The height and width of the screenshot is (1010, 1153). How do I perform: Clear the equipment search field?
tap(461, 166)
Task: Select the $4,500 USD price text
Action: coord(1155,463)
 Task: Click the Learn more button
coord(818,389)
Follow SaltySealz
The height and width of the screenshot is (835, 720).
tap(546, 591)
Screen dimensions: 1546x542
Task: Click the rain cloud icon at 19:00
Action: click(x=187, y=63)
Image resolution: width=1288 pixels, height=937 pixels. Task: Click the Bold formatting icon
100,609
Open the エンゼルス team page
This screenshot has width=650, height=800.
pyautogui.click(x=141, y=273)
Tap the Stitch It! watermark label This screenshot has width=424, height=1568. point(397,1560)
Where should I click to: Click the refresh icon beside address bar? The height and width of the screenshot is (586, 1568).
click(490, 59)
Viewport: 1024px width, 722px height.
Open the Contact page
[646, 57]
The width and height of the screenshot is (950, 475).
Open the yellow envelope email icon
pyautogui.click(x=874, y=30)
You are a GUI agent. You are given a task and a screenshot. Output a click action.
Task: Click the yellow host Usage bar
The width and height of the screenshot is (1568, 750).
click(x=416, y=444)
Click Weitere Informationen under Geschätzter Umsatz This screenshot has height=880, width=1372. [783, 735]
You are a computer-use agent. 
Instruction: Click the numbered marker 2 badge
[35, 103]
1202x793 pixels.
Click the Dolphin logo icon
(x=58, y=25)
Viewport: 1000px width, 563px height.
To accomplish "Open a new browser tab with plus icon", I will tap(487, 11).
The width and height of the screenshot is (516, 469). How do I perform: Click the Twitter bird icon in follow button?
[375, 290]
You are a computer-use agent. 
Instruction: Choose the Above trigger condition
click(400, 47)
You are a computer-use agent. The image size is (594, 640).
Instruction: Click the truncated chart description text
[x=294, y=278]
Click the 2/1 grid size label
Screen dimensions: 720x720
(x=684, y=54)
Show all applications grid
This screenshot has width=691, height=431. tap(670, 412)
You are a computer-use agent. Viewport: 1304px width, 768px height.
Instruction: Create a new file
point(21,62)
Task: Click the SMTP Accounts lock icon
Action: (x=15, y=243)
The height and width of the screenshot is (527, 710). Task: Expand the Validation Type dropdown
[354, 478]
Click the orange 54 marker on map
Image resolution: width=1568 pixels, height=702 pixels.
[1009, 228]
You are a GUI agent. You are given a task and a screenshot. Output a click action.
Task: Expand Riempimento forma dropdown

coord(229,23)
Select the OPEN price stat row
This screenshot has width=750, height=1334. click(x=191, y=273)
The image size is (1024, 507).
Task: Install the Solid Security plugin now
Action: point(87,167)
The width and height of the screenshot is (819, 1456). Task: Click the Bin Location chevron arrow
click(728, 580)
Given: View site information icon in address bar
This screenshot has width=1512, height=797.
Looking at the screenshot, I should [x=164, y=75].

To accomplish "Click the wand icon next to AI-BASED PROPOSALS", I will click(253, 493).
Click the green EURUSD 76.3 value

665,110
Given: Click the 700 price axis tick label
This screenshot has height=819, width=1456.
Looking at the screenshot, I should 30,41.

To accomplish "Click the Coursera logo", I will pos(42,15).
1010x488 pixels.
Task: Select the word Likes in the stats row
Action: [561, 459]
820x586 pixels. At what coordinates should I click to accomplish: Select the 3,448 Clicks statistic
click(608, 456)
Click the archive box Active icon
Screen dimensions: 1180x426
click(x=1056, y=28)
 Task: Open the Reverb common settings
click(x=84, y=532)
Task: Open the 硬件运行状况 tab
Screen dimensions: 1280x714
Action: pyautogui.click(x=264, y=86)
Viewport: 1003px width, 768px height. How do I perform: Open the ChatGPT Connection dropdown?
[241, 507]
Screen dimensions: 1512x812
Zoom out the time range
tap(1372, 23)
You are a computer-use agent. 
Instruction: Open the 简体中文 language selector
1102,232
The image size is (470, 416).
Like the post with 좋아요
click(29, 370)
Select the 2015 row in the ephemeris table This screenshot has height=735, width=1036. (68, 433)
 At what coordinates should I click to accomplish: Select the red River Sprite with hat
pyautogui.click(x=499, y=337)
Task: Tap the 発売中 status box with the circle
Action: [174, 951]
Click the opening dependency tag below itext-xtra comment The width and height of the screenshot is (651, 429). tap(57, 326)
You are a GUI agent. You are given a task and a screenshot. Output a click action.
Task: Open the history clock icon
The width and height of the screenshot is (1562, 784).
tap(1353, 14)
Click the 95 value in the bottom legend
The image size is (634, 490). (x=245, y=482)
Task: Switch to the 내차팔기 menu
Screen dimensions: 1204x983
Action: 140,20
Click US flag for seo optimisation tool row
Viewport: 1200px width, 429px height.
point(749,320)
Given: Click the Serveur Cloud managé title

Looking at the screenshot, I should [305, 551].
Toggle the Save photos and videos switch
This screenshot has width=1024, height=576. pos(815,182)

EXERCISE AIM –
Of the lines above, retype only those from the line containing "This screenshot has height=819, width=1456." through the line containing "Select the 2015", including both, exactly.

TASK RESULT –
This screenshot has height=819, width=1456.
Looking at the screenshot, I should 30,41.

To accomplish "Click the Coursera logo", I will pos(42,15).
1010x488 pixels.
Task: Select the word Likes in the stats row
Action: [561, 459]
820x586 pixels. At what coordinates should I click to accomplish: Select the 3,448 Clicks statistic
click(608, 456)
Click the archive box Active icon
Screen dimensions: 1180x426
click(x=1056, y=28)
 Task: Open the Reverb common settings
click(x=84, y=532)
Task: Open the 硬件运行状况 tab
Screen dimensions: 1280x714
Action: pyautogui.click(x=264, y=86)
Viewport: 1003px width, 768px height. How do I perform: Open the ChatGPT Connection dropdown?
[241, 507]
Screen dimensions: 1512x812
Zoom out the time range
tap(1372, 23)
You are a computer-use agent. 
Instruction: Open the 简体中文 language selector
1102,232
The image size is (470, 416).
Like the post with 좋아요
click(29, 370)
Select the 2015 row in the ephemeris table This screenshot has height=735, width=1036. (68, 433)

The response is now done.